The Janco Dada Museum is located in Ein Hod, Israel. It is a museum that exhibits the work of Marcel Janco as well as art from the Dada movement and contemporary art.

The museum was established in 1983, by a group of Marcel Janco's friends, with the purpose of conserving the works and ideas of the sole Dadaist living in Israel.

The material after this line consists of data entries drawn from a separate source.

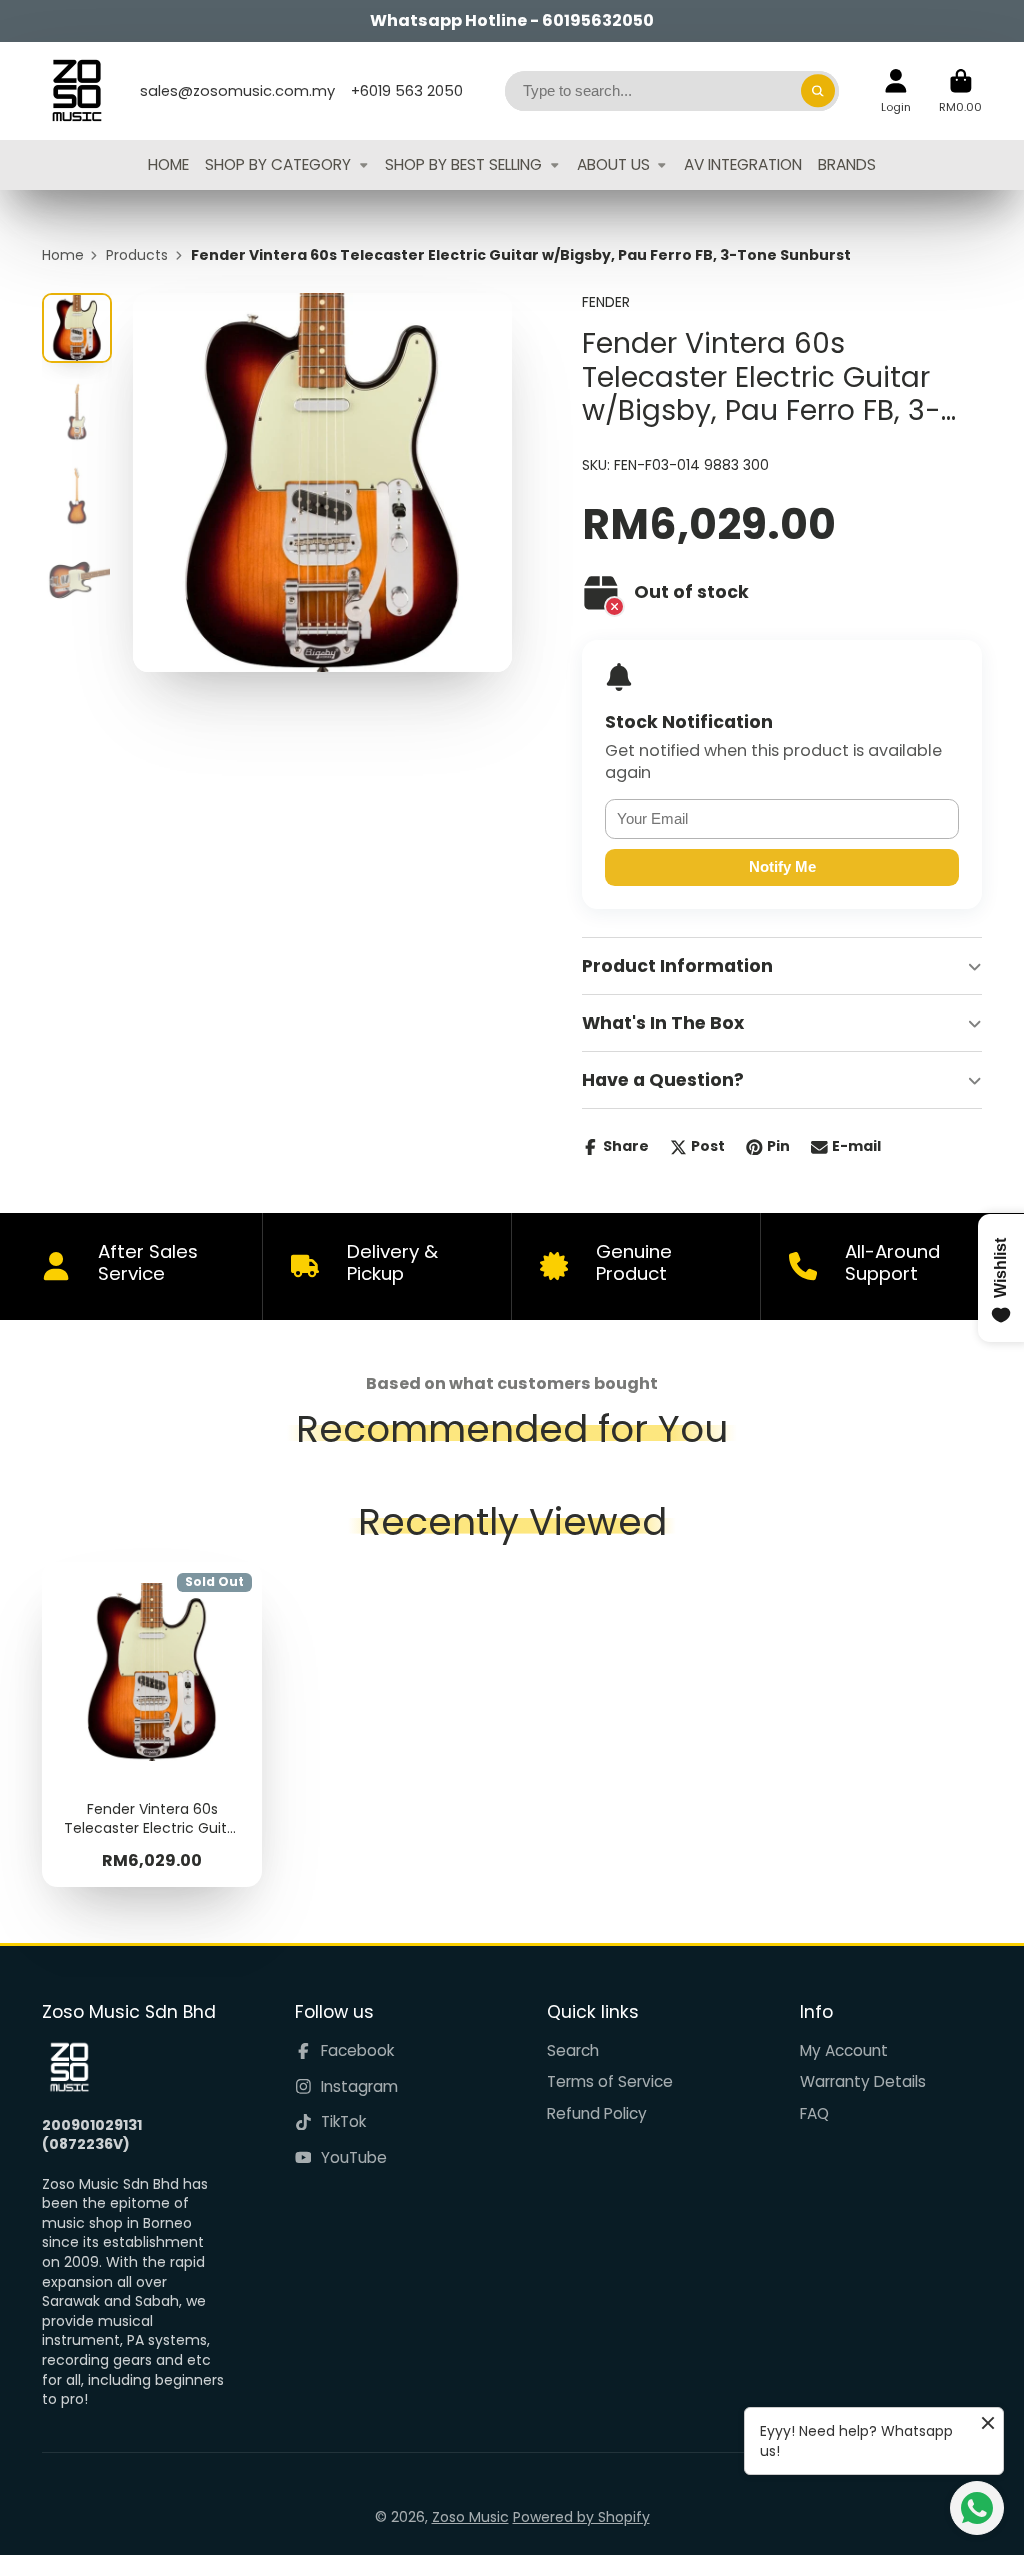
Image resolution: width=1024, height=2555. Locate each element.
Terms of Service (610, 2081)
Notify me (782, 866)
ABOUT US (613, 164)
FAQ (814, 2113)
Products (137, 255)
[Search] (818, 91)
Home (63, 255)
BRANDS (847, 164)
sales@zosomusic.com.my (237, 91)
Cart (960, 90)
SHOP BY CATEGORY (278, 164)
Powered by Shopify (581, 2517)
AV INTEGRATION (743, 164)
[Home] (77, 91)
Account (896, 90)
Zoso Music (470, 2517)
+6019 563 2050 (407, 91)
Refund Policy (597, 2113)
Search (573, 2050)
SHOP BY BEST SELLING (463, 164)
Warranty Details (863, 2081)
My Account (844, 2050)
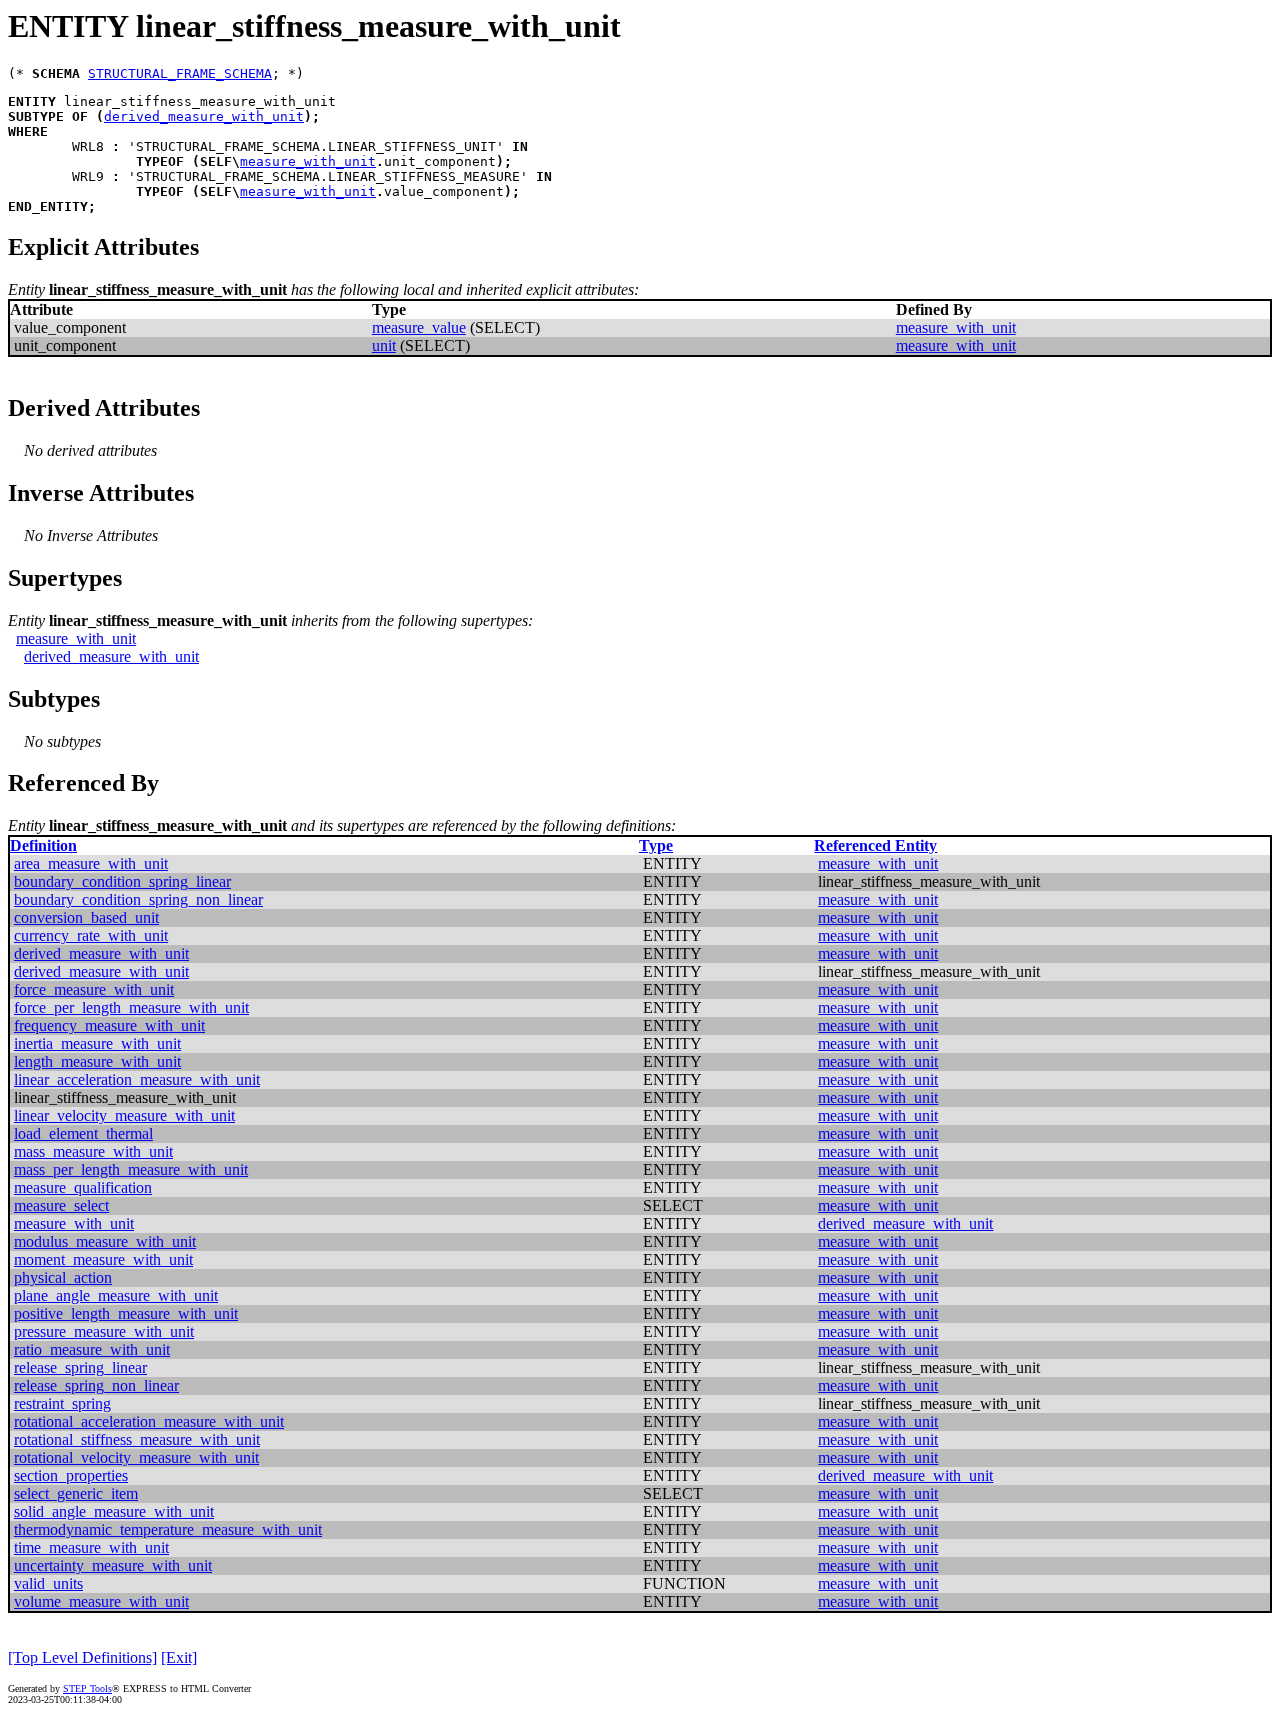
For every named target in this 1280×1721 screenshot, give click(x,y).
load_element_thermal (83, 1133)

Janco, who immigrated to Palestine in 1941, described himself as a romantic. In his eyes, Ein Hod was the perfect location for an artists' village, in the midst of nature, on the site of a deserted village, without electricity, water or roads.

== Establishment of the Museum ==
The driving force behind the establishment of the museum was Itche Mambush, together with Moshe Znaimer, who raised the funds for its construction. Among the founders of the museum were also Haim Bar-Lev, Haim Zadok, Aharon Rubinstein, Oded Messer, and Yosef Peker. Mambush persuaded Marcel Janco to donate a plot of land and fifty of his works for the project.

The museum building was designed by architect Moshe Zarhi on a voluntary basis. Zarhi described the design as follows: "The museum was designed as an inward-facing structure that includes a courtyard and entrance hall, a permanent exhibition hall, a temporary exhibition hall, open areas for performances, and auxiliary facilities. The halls and exhibition spaces, with their varying dimensions, are interconnected and create a continuous spatial sequence. Here will be displayed the works of Marcel Janco, each with its appropriate setting."

The cornerstone for the museum was laid in July 1981. The museum was built by contractor Zechariah Drucker and inaugurated on 21 June 1983 in the presence of the President of Israel.